You are viewing a plain text version of this content. The canonical link for it is here.
Posted to user@cassandra.apache.org by Satoshi Hikida <sa...@gmail.com> on 2016/07/14 06:54:33 UTC

What is the merit of incremental backup

Hi,

I want to know the actual advantage of using incremental backup.

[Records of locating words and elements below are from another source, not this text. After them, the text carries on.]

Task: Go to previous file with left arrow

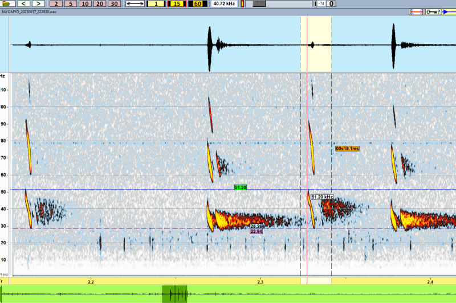Action: (x=24, y=3)
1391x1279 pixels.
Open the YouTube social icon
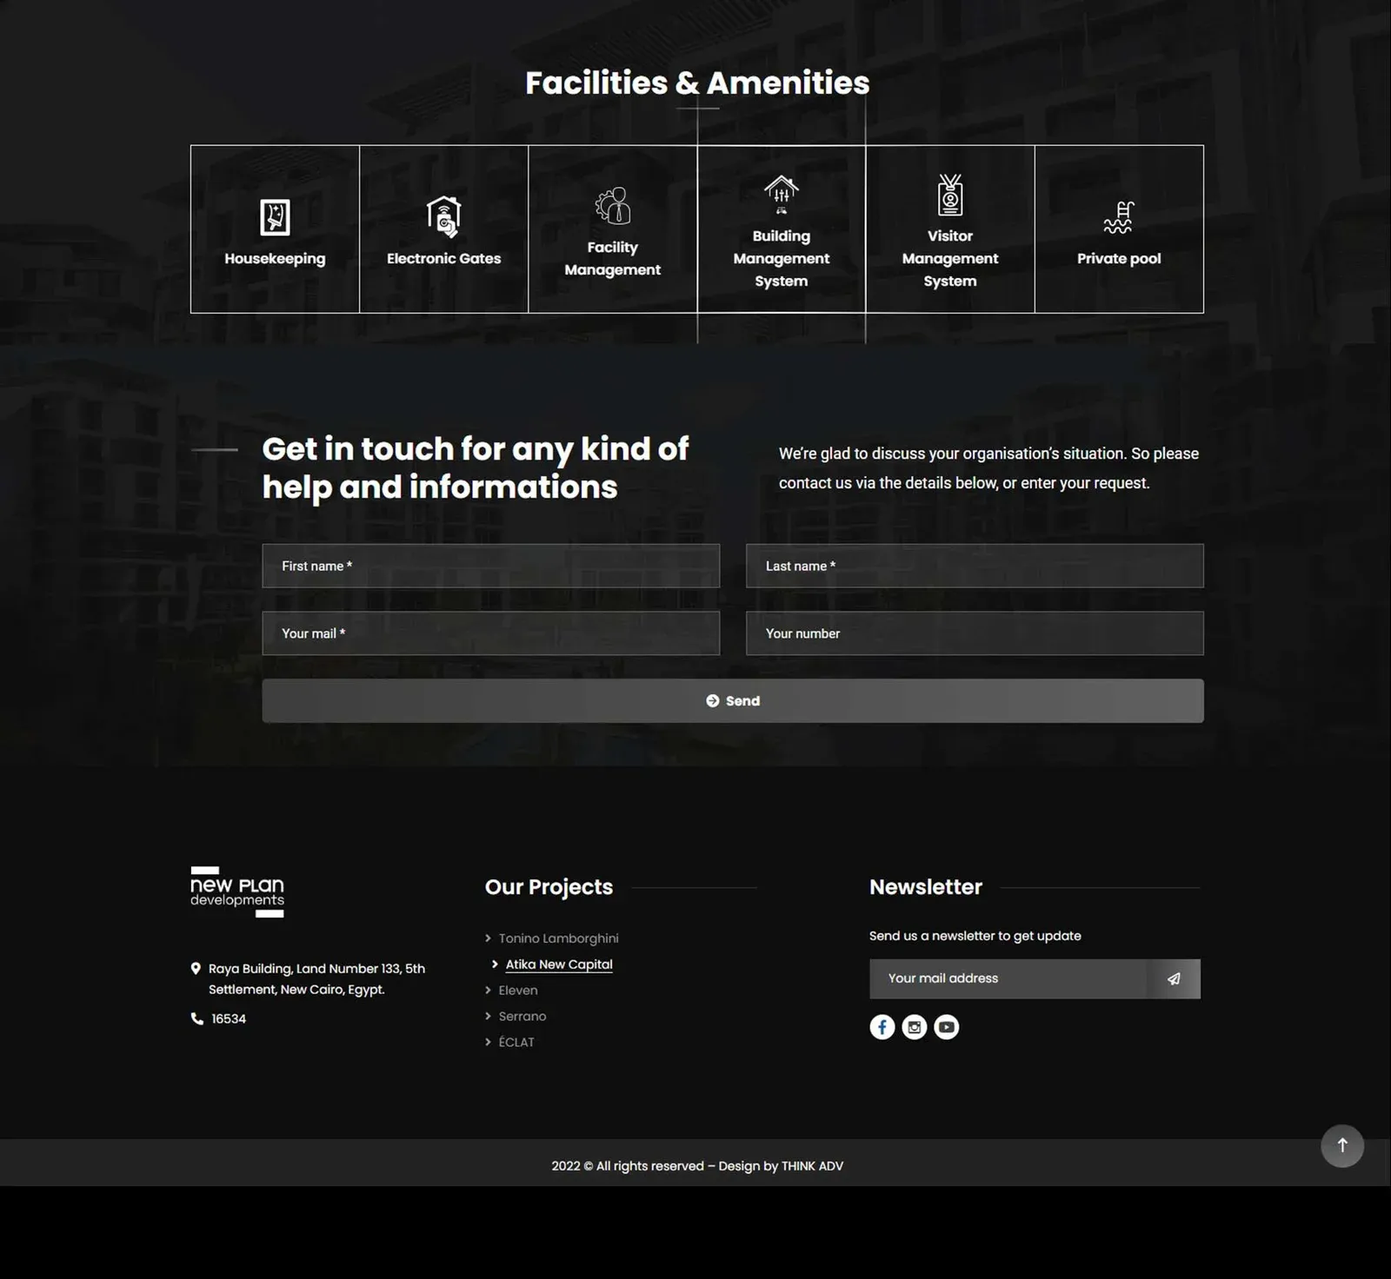(946, 1027)
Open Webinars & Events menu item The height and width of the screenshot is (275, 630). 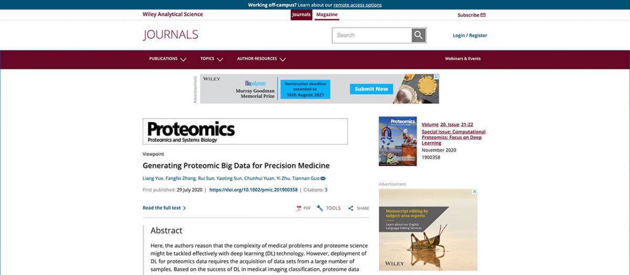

I've read through the DataStax document and it says the merit of using
incremental backup is as follows:

- It allows storing backups offsite without transferring entire snapshots
- With incremental backups and snapshots, it can provide more recent RPO
(Recovery Point Objective)

Is my understanding correct? I would appreciate if someone gives me some
advice or correct me.

References:
- DataStax, "Enabling incremental backups",
http://docs.datastax.com/en/cassandra/2.2/cassandra/operations/opsBackupIncremental.html

Regards,
Satoshi

Re: What is the merit of incremental backup

Posted by Satoshi Hikida <sa...@gmail.com>.
Hi Rajath,

Thank you for your reply.

But I'm not sure why the not compacted SSTables takes longer repair time.
Could you explain the reason more detail?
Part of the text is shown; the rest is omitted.